Skocz do zawartości
Polski Portal Literacki

Rekomendowane odpowiedzi

Opublikowano

 

Ziemia parzy, dymi gorącem, popiołem, tłuszczem lata.

 

Idę goły, tylko w jeansach,
mokra ziemia między palcami, liście przyklejone do żeber,
szeleszczące jak wąż, jak skóra, którą zrzucam,
jak wspomnienie, które trzeba rozszarpać,
które płonie pod paznokciami, które gryzie język,
które mnie ciągnie w dół, w głąb, w głąb pulsującej ziemi.

W lustrze kałuży widzę twarz nieznajomego,

nie swoją,
oczy brudne od torfu, uśmiech pełen pleśni,
deszcz, zimny, ślepy, żrący, wgryza się w ramiona, w kark, w pamięć,
spływa po mnie jak po kamieniu, wnika w mięśnie, w kości,
słyszę, jak pod skórą pękają naczynia,
jak struny skrzypiec, które stroi wilgoć,
jak dźwięki, które drapią uszy i język jednocześnie.

Czuję ziemię, która mnie chce,
ciągnie, wciąga, wdycha aż pod język,
wgryzam się w jabłko, kwaśne, twarde, z robakiem,
sok ścieka po brodzie, smakuje krwią i jesienią,
życie trzeba gryźć aż do kości,
aż zęby stukną o pestkę losu, aż język będzie krwawić od prawdy,
aż oddech stanie się kurzem, aż ciało będzie ziemią, a ziemia ciałem.

Liście lepią się do pleców,
tatuaże gnicia, znaki rodu, które pamiętają,
że wszystko, co rośnie, musi zgnić, żeby było prawdziwe,
wiatr świszcze w gałęziach, szczeka, warczy jak stary pies, który śni o słońcu,
ziemia oddycha pod stopami, pulsuje, jakby miała serce, które bije w moim,
jakby chciała mnie połknąć, wypić, wciągnąć w siebie całego.

Pozwalam jej.
Niech mnie gryzie, niech mnie pije, niech mnie przyjmuje,
niech zrobi ze mnie sok, błoto, zapach grzybów,
niech się we mnie przegląda jak w kałuży po burzy,
niech mnie rozpruje światłem i zimnem, aż pozostanę samym tchnieniem,
aż wszystko co mam, stanie się częścią gnijącej jesieni.

Świat się żarzy od środka,
w komorze serca płonie ostatni ogień,
pełen, dziki, gotowy wybuchnąć,
chcę więcej - więcej pogryzionego słońca,
więcej błota, zimna, tchu,
niech mnie rozpuści w swoim świetle,
aż pęknę i ozłocę się gnijącym blaskiem,
aż oczy wypalą się ogniem, aż język stanie się ziemią.

Śmieję się cicho,
bo nawet śmierć tu pachnie ciepło,
bo nawet śmierć smakuje życiem,
bo nawet w gniciu, w błocie, w deszczu
jest szał, jest dzikość, jest JA,
który drapie świat i pozwala światu drapać mnie.



Opublikowano

Zespolenie z naturą, taki trochę Leśmianowski motyw, jak w słynnej „Łące”. Ale inaczej niż u Leśmiana, to doświadczenie jest ukazane w brutalistyczny sposób, choć nadal wyzwalające.
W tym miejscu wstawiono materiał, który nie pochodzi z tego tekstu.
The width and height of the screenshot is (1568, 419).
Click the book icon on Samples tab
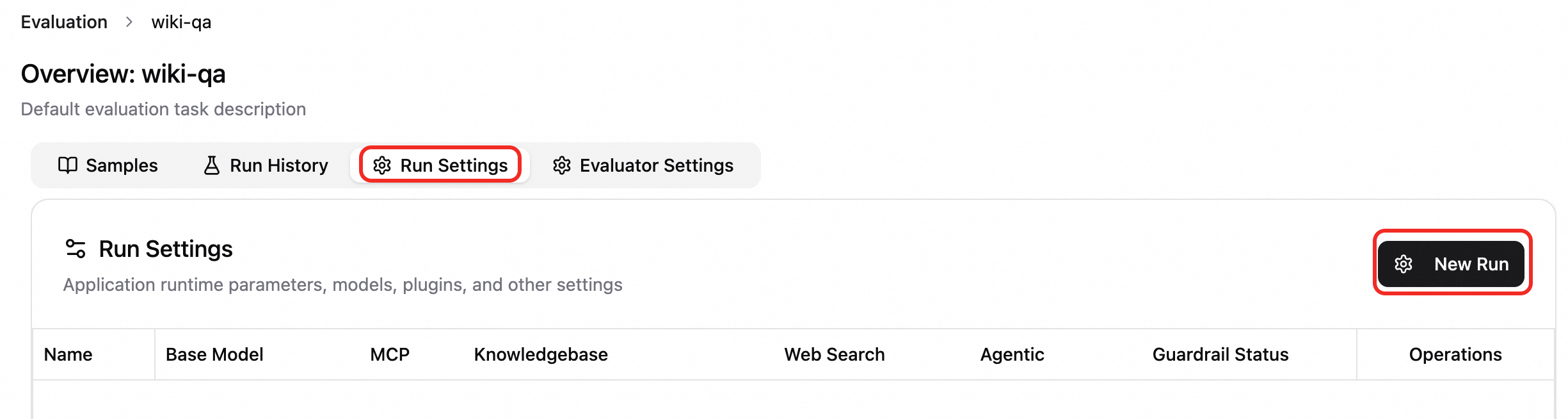tap(68, 165)
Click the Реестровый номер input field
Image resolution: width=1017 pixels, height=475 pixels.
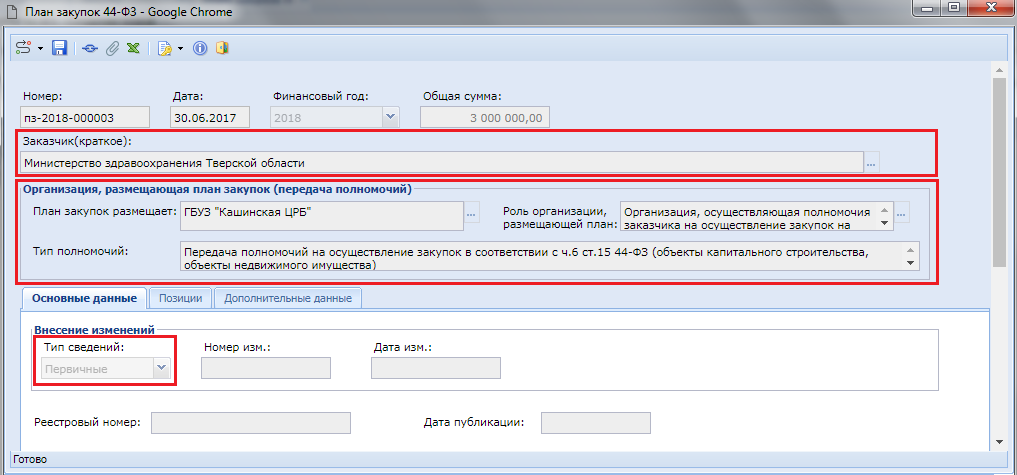(250, 422)
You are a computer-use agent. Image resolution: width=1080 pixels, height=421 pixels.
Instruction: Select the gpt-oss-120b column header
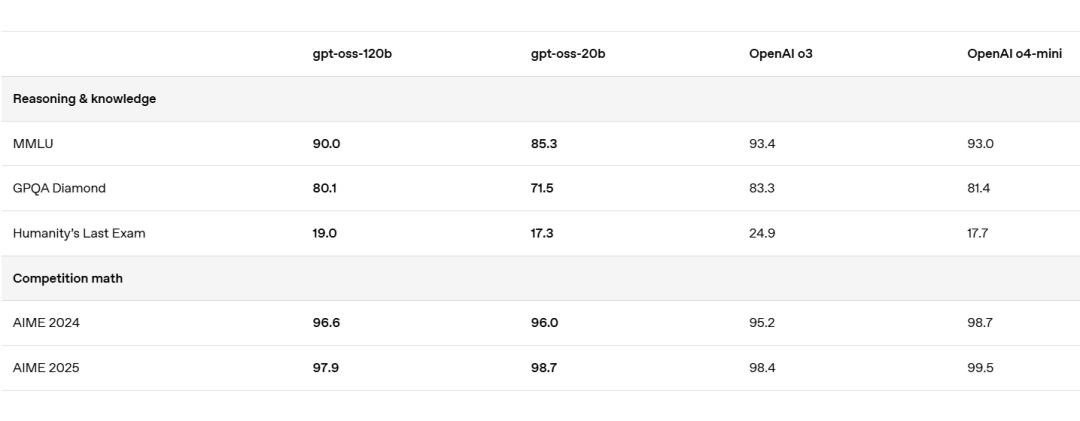click(x=352, y=54)

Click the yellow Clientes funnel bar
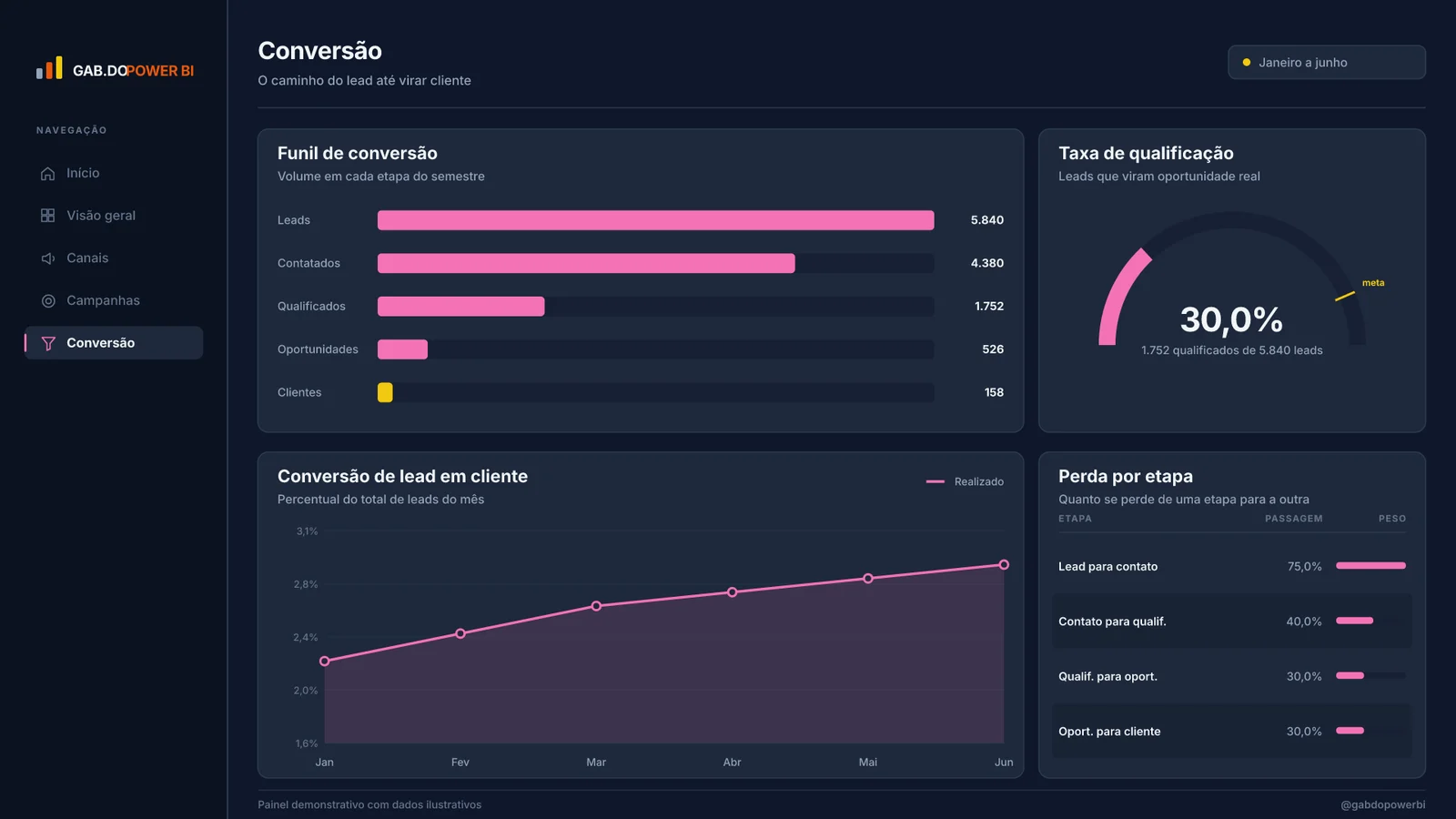[385, 392]
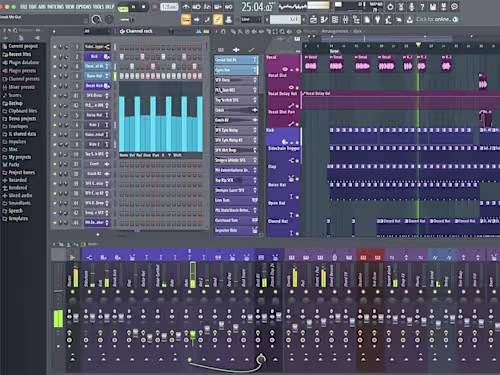Click the 'Click for online' news link
The height and width of the screenshot is (375, 500).
click(x=434, y=19)
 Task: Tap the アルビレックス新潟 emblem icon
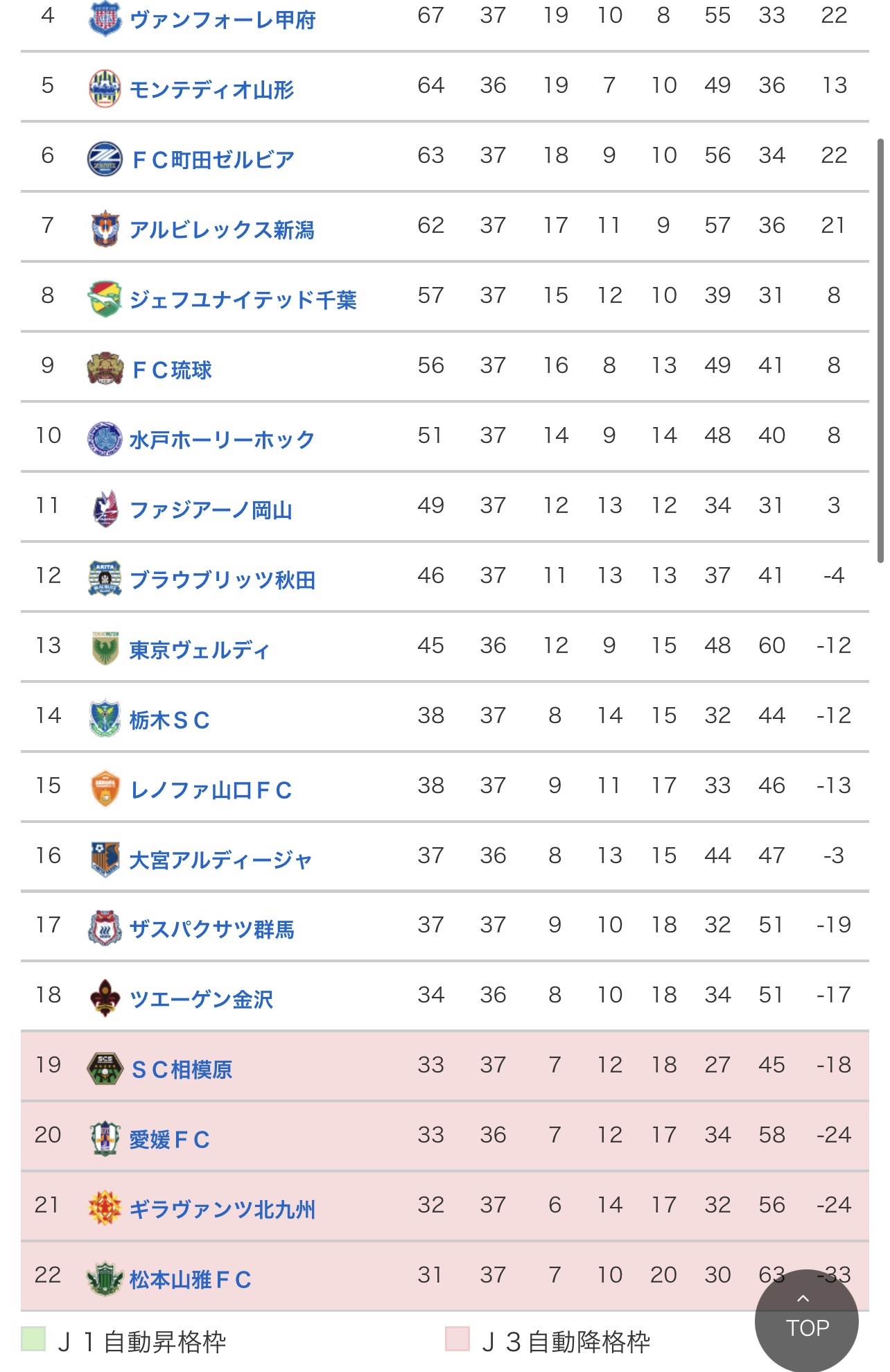[x=105, y=229]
Ciekawy wiersz.

Opublikowano (edytowane)

@Migrena   jak Puszcza Białowieska  Adama Wajraka.

Bo tam jest śmierć i życie, bulgotanie. 

Tam za wykrotem położył się martwy żubr- ale to też jest życie dla innych,

powalił się dąb zmurszały, zadziałały korniki .

Martwe drzewa, nie są końcem, ale początkiem i życiem .

Albo graby- co kilka lat jest gradację piędzika przedzimka- on zjada wszystkie liście grabów

i las wtedy wygląda jak zimą, ale to jednocześnie używanie dla ptaków- bo są gąsienice.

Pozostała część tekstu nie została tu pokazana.